Materials provided>
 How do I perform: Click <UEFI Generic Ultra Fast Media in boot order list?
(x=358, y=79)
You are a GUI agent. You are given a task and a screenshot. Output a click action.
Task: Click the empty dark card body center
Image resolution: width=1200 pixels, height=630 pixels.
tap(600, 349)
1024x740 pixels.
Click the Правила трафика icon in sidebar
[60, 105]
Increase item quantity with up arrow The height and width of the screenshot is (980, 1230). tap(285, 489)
---
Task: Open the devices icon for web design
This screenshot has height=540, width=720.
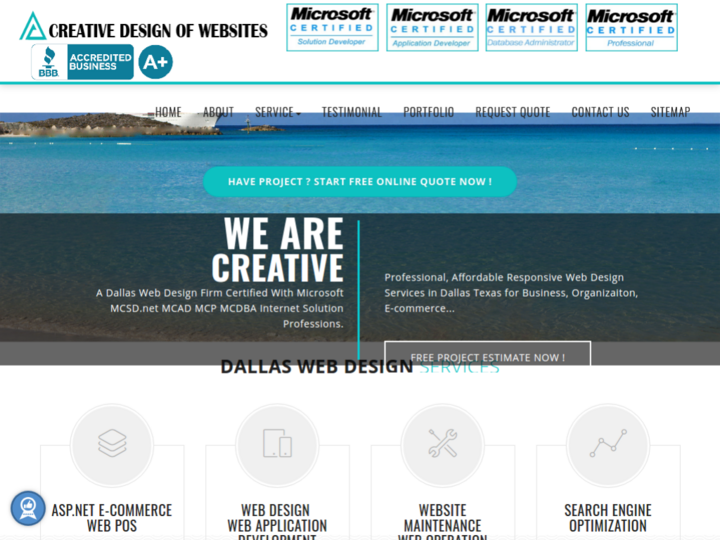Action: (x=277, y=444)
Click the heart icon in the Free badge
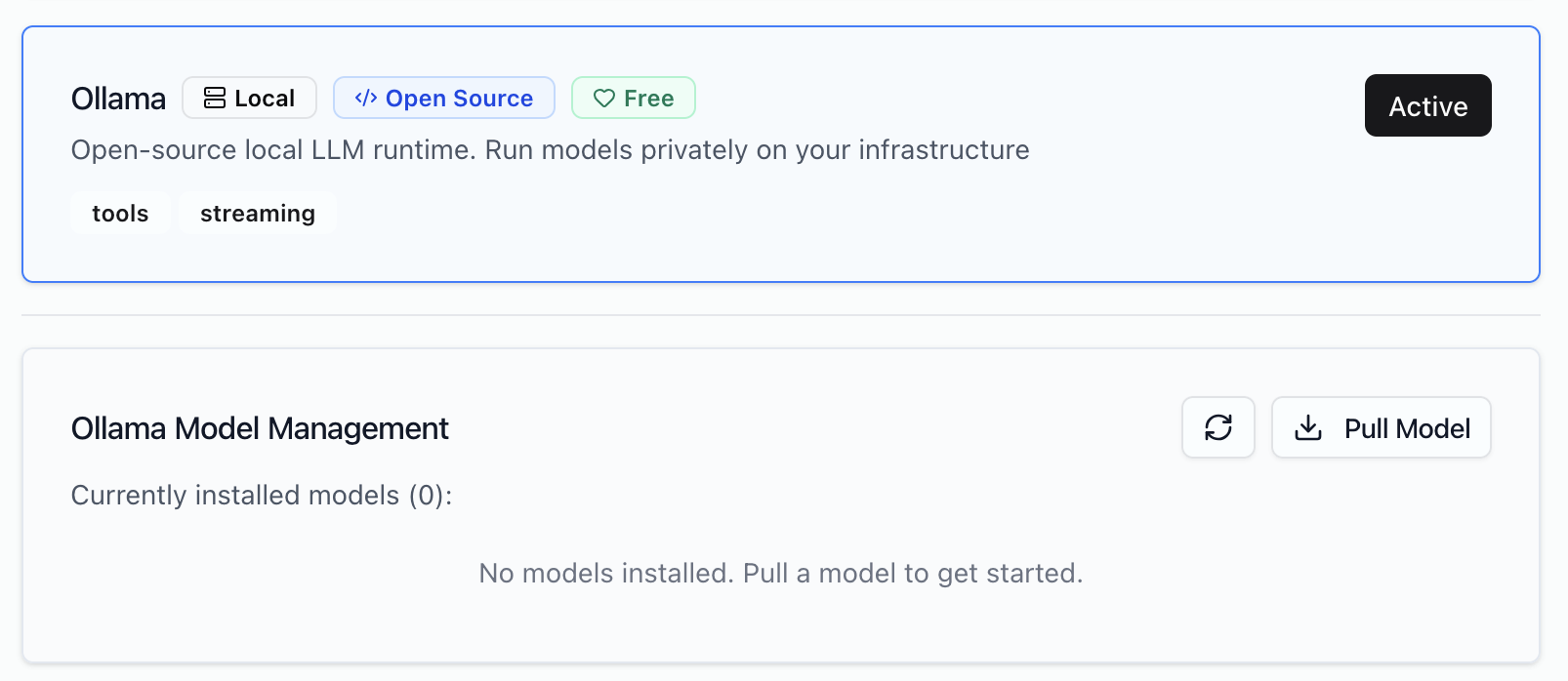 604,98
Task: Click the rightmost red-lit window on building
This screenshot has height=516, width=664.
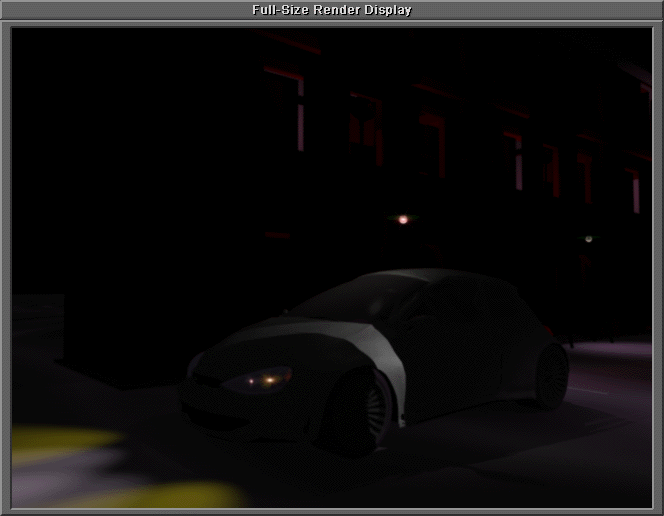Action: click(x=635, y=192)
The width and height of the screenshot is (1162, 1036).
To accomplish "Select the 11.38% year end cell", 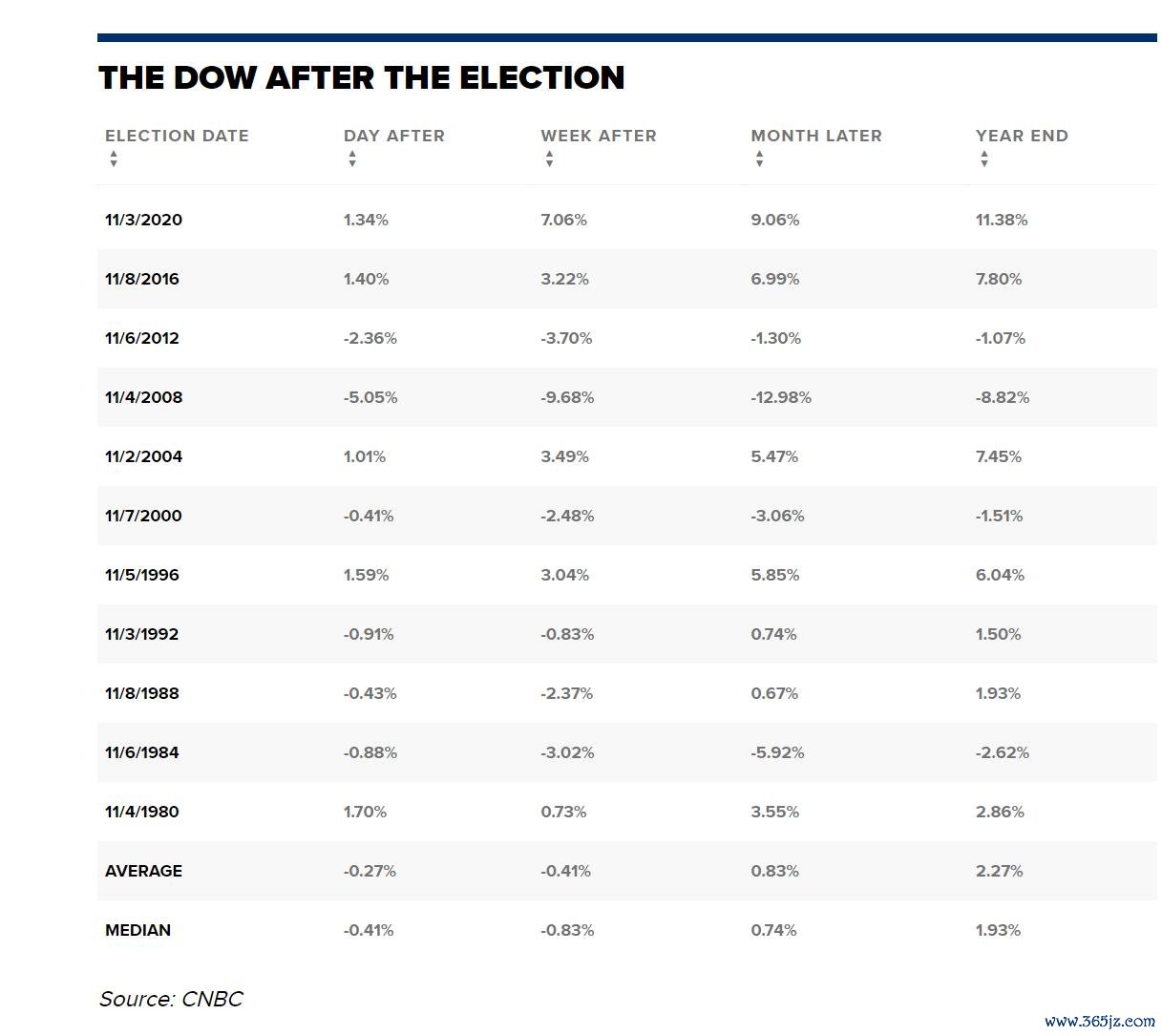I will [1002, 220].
==
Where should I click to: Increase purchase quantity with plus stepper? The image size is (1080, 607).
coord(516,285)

What the task requires> In the data above, find the line with "How do I perform: Click" and the line with "Increase item quantity". Retype both, plus every line between them, exactly.

Output of the exercise>
 How do I perform: Click <UEFI Generic Ultra Fast Media in boot order list?
(x=358, y=79)
You are a GUI agent. You are given a task and a screenshot. Output a click action.
Task: Click the empty dark card body center
Image resolution: width=1200 pixels, height=630 pixels.
tap(600, 349)
1024x740 pixels.
Click the Правила трафика icon in sidebar
[60, 105]
Increase item quantity with up arrow The height and width of the screenshot is (980, 1230). tap(285, 489)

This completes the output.